**TASK PROMPT:** Repeat everything in the records from the line with "Task: Click the NASDAQ: TSLA ticker label" down to the line with "pos(1287,831)", both of those lines included, and leave the pictures out.

=== RECORDS SHOWN ===

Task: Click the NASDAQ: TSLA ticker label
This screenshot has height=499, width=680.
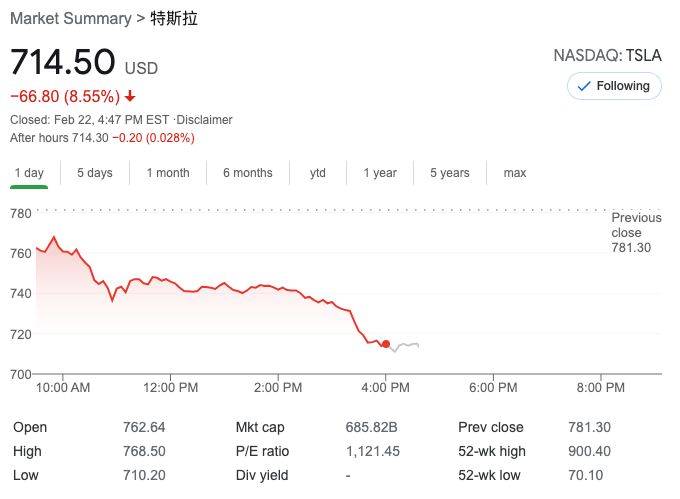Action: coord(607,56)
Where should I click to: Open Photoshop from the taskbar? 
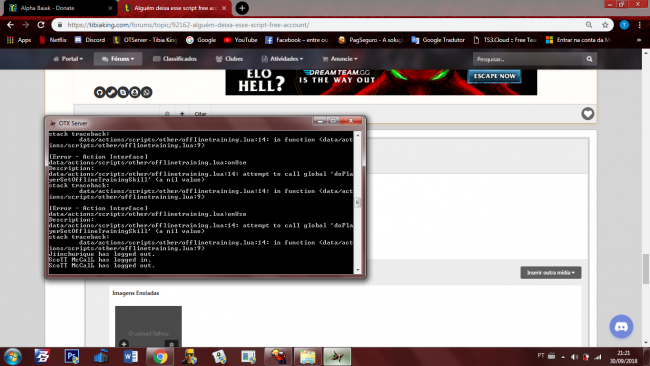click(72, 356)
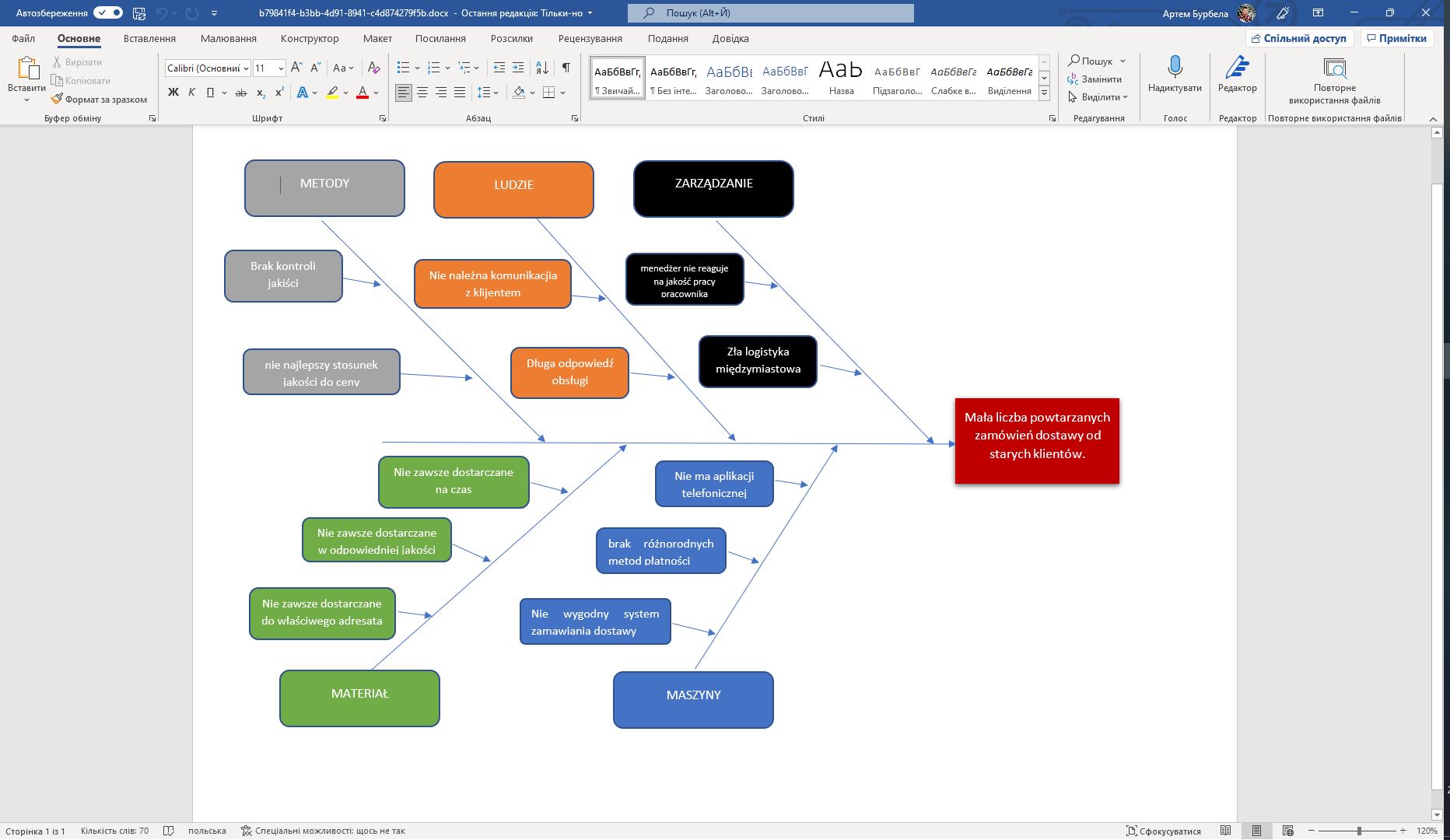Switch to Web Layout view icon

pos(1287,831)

===
=== RECORDS SHOWN ===

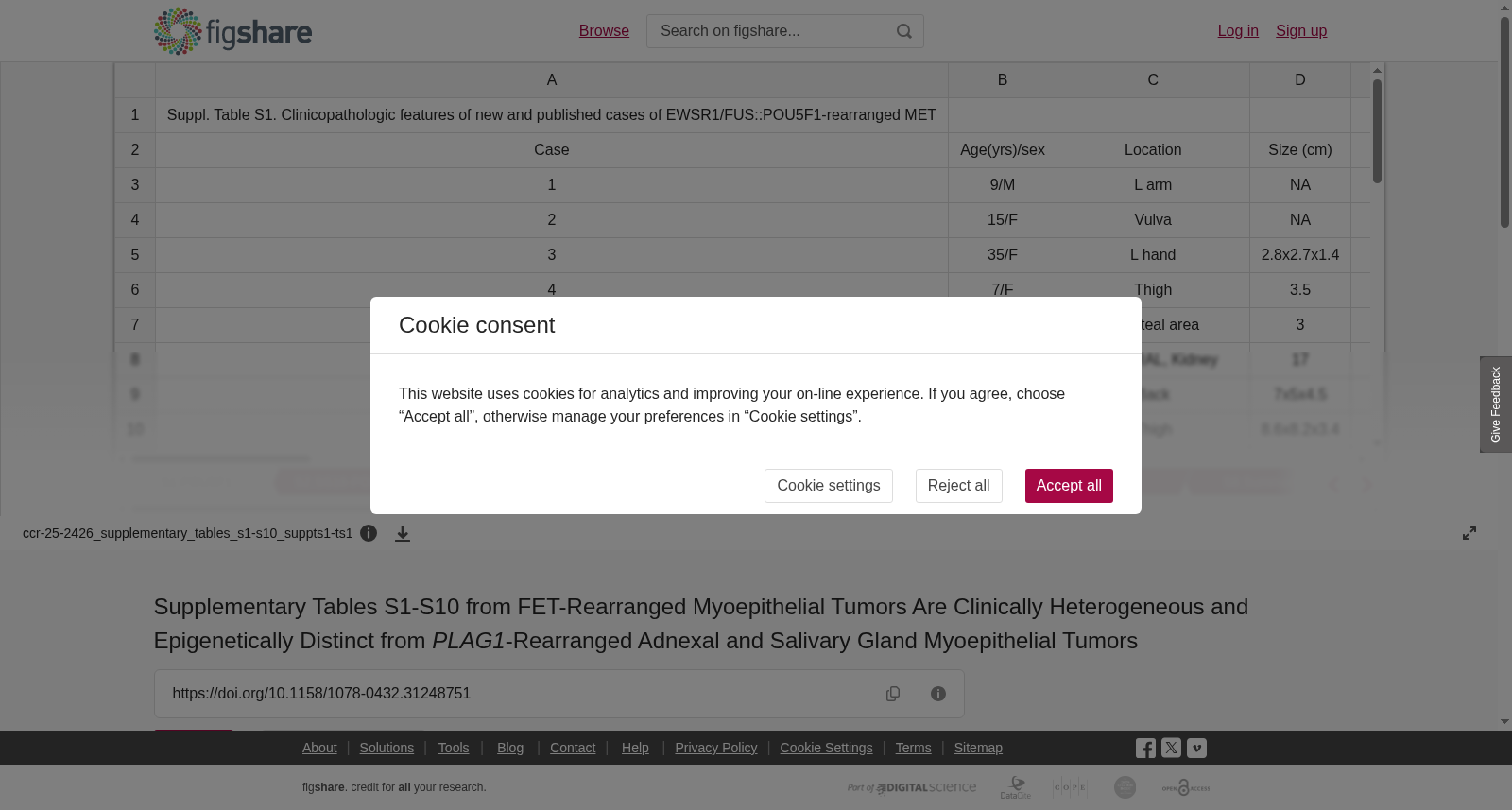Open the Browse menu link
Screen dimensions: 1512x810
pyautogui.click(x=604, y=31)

===

**WRITTEN ANSWER:**
Task: Click the NASDAQ: TSLA ticker label
This screenshot has height=499, width=680.
Action: coord(607,56)
Where should I click to: Open Photoshop from the taskbar? 
click(72, 356)
Switch to Web Layout view icon

pos(1287,831)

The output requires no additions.